Acaba diciendo Pablo que nosotros tenemos la mente de Cristo. Es evidente que la fe nos sitúa en otro
nivel. Que desde la fe “comprendemos” lo que sin fe es imposible de acoger. Y
la fe nos introduce en la mente de Cristo para poder ver la vida desde la
mirada y la verdad de Cristo. No se improvisa. Es un don. Hemos de agradecer
haber recibido ese don. Nos resulta casi inexplicable que no pueda entendernos
el que no tiene esa fe. Y sin embargo es que carece del sexto sentido y que no
es que la persona sea peor. Es sencillamente que no tiene “el instrumento” para
poder captar. Muchas gracias tenemos que dar a Dios, porque puso en nosotros la
fe, esa dimensión sublime que nos hace poder ”comprender” lo humanamente
incomprensible, inabarcable. Y muchas gracias tenemos que dar a nuestros
padres, a haber nacido en un ambiente religioso y cristiano, y de nuestros
Maestros, que continuaron en nosotros la obra de la formación en valores
espirituales.
Nazaret había rechazado a Jesús, y Jesús no pudo hacer allí
la obra que había soñado hacer. Se marchó de allí para no volver más, y se
dirigió a Cafarnaúm, cercana (Lc.4,31-37), para seguir su labor. Y fue en el
sábado siguiente cuando Jesús actuó de nuevo, por una parte enseñando, y por
otra liberando de los malos espíritus. Se rebelaba aquel mal espíritu de un
hombre, que pretende poseer también a Jesús: Sé quién eres: el santo de Dios, lo que expresaba a grandes gritos,
espetando contra Jesús: ¿Has venido a
destruirnos?
Jesús no entra en conversación con el mal espíritu.
Sencillamente le conmina: ¡Calla y sal de
él! Y con uno de esos gestos que son típicos del espíritu el mal, que es
hacer una acción ruidosa que pretendería que fuese dañosa y llamase la
atención, sale del endemoniado tirándolo por tierra pero sin poder hacerle
daño, porque ya estaba bajo la protección de Jesús.
La gente se admira y pregunta qué tiene su palabra. También en Nazaret se admiraron, pero surgió
la crítica de un negativista que acabó arrastrando a los más exaltados para ir
contra Jesús. Aquí ahora en Cafarnaúm la admiración lo que hace es dejar
boquiabiertos ante la fuerza de aquella palabra que se impone al mal espíritu y
lo calla y lo lanza. Y lejos de la crítica lo que hay es un reconocimiento de
la autoridad de aquella palabra, y el poder para echar fuera todo lo que es
contrario a la obra del Maestro.
Quiero hacer parada en una realidad que ya he reseñado:
Jesús no entra en relación con el mal.

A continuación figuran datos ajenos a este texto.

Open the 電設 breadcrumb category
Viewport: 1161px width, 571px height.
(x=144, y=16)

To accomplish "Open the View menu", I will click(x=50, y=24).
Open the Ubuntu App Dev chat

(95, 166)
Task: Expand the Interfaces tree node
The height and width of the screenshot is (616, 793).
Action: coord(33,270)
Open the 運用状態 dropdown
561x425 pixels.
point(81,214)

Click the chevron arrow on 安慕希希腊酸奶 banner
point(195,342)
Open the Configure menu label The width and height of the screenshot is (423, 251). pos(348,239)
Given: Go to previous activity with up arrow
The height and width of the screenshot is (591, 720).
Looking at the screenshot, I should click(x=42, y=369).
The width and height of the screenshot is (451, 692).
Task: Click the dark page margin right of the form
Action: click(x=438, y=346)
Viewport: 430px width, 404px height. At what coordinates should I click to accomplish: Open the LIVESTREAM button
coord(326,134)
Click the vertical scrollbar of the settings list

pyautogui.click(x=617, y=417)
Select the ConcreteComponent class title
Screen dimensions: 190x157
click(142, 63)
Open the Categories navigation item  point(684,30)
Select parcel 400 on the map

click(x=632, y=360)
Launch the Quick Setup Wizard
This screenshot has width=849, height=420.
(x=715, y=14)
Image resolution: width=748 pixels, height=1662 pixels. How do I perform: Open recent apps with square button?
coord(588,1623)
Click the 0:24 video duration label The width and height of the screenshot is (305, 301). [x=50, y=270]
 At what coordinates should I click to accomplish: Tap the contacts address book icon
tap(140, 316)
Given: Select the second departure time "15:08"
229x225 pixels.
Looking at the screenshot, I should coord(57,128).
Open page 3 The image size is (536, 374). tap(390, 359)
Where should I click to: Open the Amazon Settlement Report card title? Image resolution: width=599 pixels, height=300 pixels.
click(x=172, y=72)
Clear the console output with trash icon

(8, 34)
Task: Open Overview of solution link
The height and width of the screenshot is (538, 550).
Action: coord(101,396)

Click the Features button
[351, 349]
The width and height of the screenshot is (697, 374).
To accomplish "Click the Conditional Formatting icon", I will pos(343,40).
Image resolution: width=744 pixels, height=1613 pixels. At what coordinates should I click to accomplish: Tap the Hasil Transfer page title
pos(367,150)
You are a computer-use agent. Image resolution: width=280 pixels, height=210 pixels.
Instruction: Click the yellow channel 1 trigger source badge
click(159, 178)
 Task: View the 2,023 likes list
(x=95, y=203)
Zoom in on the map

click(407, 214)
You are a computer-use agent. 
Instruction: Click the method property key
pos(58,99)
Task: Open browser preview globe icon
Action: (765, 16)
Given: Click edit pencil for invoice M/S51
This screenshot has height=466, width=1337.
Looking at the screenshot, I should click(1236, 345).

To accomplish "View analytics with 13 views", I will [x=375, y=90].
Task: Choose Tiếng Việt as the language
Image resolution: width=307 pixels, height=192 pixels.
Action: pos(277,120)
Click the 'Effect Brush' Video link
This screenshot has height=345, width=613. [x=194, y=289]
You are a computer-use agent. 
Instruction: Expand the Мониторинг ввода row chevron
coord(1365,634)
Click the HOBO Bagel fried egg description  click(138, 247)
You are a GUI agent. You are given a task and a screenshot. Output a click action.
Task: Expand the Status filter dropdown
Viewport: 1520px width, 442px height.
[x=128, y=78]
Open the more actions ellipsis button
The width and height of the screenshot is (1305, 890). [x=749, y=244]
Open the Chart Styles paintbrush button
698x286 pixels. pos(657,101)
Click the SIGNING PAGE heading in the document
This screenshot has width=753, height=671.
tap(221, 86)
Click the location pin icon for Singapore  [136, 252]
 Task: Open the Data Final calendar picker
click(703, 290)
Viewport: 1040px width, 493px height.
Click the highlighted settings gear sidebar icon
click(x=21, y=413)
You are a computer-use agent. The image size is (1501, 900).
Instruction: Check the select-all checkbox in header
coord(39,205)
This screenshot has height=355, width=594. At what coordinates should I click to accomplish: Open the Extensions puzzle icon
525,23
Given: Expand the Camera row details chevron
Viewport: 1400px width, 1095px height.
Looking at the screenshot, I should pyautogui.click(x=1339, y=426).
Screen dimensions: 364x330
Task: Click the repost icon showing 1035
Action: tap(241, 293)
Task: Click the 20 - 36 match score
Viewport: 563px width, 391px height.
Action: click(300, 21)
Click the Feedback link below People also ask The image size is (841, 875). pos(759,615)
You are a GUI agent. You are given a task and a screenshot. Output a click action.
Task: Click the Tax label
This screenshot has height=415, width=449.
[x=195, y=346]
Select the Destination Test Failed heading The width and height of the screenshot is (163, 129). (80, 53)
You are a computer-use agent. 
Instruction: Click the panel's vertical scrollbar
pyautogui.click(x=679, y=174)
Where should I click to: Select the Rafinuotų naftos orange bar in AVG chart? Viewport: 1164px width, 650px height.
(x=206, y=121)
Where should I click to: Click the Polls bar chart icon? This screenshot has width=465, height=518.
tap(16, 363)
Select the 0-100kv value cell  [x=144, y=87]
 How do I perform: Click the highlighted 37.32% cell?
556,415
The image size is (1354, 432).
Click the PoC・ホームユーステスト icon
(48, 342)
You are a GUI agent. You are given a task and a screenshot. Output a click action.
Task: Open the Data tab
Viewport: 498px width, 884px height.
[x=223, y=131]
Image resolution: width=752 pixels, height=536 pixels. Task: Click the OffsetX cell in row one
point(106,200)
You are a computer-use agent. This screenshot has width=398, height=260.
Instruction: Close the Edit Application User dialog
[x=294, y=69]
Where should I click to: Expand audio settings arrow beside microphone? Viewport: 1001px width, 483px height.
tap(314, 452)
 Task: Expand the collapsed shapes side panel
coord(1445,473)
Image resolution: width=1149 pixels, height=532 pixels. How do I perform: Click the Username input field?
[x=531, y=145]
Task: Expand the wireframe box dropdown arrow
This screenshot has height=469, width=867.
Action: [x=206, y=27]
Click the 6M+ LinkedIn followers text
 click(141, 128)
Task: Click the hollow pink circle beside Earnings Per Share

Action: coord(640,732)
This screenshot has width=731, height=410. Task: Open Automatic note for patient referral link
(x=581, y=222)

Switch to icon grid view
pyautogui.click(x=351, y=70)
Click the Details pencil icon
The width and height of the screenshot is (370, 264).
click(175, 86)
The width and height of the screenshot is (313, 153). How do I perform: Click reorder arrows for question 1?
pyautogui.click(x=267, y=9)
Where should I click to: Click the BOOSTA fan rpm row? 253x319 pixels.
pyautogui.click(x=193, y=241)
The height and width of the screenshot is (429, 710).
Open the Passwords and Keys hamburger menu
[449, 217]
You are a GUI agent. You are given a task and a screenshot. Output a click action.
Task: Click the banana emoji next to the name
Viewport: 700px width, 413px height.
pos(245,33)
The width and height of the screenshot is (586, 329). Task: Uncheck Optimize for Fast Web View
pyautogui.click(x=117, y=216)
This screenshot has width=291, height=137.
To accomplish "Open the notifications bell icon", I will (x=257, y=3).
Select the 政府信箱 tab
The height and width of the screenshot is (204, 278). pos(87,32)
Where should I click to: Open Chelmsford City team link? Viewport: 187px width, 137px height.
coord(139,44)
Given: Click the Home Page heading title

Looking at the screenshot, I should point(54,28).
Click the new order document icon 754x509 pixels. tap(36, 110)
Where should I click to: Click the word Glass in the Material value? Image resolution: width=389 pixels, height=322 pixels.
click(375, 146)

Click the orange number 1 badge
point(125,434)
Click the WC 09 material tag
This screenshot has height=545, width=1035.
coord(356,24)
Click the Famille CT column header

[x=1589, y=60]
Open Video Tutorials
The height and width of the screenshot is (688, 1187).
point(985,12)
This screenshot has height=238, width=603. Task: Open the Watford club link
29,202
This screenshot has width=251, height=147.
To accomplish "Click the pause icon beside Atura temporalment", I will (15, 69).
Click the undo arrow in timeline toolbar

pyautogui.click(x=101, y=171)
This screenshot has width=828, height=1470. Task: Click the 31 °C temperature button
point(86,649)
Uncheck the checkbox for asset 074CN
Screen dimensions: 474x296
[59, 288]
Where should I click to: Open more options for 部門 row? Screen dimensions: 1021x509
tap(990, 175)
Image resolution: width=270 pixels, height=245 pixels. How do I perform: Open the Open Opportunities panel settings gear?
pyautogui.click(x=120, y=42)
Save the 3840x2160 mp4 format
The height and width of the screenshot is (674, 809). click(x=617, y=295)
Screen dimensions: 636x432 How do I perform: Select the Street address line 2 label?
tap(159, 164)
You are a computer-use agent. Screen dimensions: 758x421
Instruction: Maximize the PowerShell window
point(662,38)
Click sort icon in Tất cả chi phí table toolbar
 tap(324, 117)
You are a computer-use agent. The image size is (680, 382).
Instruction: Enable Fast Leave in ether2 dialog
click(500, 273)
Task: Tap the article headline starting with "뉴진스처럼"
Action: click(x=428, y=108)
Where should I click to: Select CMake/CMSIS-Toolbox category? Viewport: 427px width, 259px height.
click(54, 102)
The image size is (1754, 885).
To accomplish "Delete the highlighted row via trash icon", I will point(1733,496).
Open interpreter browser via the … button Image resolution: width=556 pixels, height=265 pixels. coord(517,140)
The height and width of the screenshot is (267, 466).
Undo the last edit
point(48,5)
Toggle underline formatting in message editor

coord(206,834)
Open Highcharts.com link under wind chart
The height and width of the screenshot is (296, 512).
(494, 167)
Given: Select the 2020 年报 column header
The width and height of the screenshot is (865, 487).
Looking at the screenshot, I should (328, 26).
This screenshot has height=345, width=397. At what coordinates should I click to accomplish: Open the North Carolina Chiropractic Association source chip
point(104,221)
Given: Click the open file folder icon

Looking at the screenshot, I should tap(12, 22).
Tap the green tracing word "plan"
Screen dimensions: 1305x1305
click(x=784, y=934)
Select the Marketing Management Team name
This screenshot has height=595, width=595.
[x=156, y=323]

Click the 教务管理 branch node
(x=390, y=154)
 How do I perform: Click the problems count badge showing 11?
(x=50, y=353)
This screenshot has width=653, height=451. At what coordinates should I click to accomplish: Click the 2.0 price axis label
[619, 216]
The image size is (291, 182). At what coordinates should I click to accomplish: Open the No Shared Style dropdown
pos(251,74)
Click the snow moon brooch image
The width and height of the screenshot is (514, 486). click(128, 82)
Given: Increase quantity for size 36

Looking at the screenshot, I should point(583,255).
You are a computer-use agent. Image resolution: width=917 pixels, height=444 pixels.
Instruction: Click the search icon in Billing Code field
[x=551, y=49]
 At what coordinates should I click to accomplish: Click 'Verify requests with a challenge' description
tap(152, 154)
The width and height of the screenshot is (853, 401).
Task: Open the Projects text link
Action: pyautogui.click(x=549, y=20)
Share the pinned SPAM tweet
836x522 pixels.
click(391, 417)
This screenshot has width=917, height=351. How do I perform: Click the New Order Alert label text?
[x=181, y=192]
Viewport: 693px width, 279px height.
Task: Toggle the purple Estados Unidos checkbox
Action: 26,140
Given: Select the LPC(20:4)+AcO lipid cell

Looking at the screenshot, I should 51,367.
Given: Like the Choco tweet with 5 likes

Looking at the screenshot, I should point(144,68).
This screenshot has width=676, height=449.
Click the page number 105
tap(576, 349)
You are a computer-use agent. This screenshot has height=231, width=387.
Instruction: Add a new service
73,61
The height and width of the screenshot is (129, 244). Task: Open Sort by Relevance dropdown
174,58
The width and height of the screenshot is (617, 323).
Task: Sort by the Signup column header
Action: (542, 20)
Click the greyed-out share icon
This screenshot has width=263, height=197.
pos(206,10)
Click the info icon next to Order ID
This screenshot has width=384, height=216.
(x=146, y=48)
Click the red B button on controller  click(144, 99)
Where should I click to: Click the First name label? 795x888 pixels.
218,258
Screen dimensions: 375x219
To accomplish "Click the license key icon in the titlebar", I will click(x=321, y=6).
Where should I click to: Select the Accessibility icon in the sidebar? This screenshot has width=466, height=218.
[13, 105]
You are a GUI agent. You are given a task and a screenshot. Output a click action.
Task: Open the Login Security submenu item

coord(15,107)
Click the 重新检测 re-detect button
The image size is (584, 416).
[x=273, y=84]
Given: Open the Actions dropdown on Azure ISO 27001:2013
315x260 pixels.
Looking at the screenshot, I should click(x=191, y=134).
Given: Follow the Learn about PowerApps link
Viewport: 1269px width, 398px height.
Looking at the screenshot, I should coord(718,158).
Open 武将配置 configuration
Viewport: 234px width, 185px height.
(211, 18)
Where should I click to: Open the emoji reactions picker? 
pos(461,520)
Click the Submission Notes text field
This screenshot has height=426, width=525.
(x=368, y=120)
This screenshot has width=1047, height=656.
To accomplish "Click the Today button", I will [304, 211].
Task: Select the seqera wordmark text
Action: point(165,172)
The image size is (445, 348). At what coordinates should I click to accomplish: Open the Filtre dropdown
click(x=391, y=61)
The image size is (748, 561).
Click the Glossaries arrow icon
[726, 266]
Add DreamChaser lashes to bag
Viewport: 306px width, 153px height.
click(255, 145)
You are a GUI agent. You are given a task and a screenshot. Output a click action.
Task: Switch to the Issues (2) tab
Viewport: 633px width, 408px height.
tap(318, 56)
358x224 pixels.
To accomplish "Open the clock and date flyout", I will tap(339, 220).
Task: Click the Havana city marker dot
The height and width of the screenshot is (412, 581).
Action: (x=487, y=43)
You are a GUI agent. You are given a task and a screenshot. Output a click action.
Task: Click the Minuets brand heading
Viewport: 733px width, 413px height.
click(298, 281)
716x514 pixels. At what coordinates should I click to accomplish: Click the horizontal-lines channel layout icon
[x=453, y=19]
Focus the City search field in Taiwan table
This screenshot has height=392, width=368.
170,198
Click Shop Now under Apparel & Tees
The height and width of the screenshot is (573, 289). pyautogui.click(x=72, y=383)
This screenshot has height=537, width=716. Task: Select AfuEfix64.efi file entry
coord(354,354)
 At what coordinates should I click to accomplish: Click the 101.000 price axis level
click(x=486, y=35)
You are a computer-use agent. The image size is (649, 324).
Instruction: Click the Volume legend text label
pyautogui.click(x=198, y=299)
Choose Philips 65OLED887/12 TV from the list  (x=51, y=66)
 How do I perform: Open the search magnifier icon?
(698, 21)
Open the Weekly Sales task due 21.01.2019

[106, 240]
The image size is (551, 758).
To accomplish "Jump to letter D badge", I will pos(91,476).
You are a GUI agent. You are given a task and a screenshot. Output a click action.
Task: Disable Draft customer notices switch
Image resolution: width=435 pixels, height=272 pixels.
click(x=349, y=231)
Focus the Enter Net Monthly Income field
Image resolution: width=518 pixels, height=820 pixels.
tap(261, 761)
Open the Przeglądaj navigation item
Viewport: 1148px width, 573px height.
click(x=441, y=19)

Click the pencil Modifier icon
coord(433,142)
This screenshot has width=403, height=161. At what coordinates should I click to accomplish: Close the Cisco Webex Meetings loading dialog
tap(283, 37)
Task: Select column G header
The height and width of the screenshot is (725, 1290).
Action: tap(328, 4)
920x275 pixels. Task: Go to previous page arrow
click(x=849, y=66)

No cabe diálogo con él. En el diálogo
con el mal espíritu se sucumbe siempre porque el demonio es ladino y sutil y
siempre enreda y acaba llevándose el agua a su molino. Por eso Jesús no le
pregunta cómo es que lo conoce, ni entra en ninguna explicación: opta por
mandarle callar e imponerle salir de aquel hombre al que tiene dominado y
poseído.
El gran error de muchos adultos que están jugueteando con
páginas de moral muy dudosa es el pecado del “diálogo” con el peligro. Empieza
por una aparente simple curiosidad, y siempre se acaba en la caída, que no se
había querido expresamente. Pero ese “flirteo” con el mal espíritu, ese sutil
engaño que padece (y al que se presta) el sujeto, acabará siempre con una
caída, y con su correspondiente aparente arrepentimiento de corazón. Pero no en
un aborrecimiento de la situación más que conocida, y que se viene a repetir
como en una fatal perenne e inmadura adolescencia.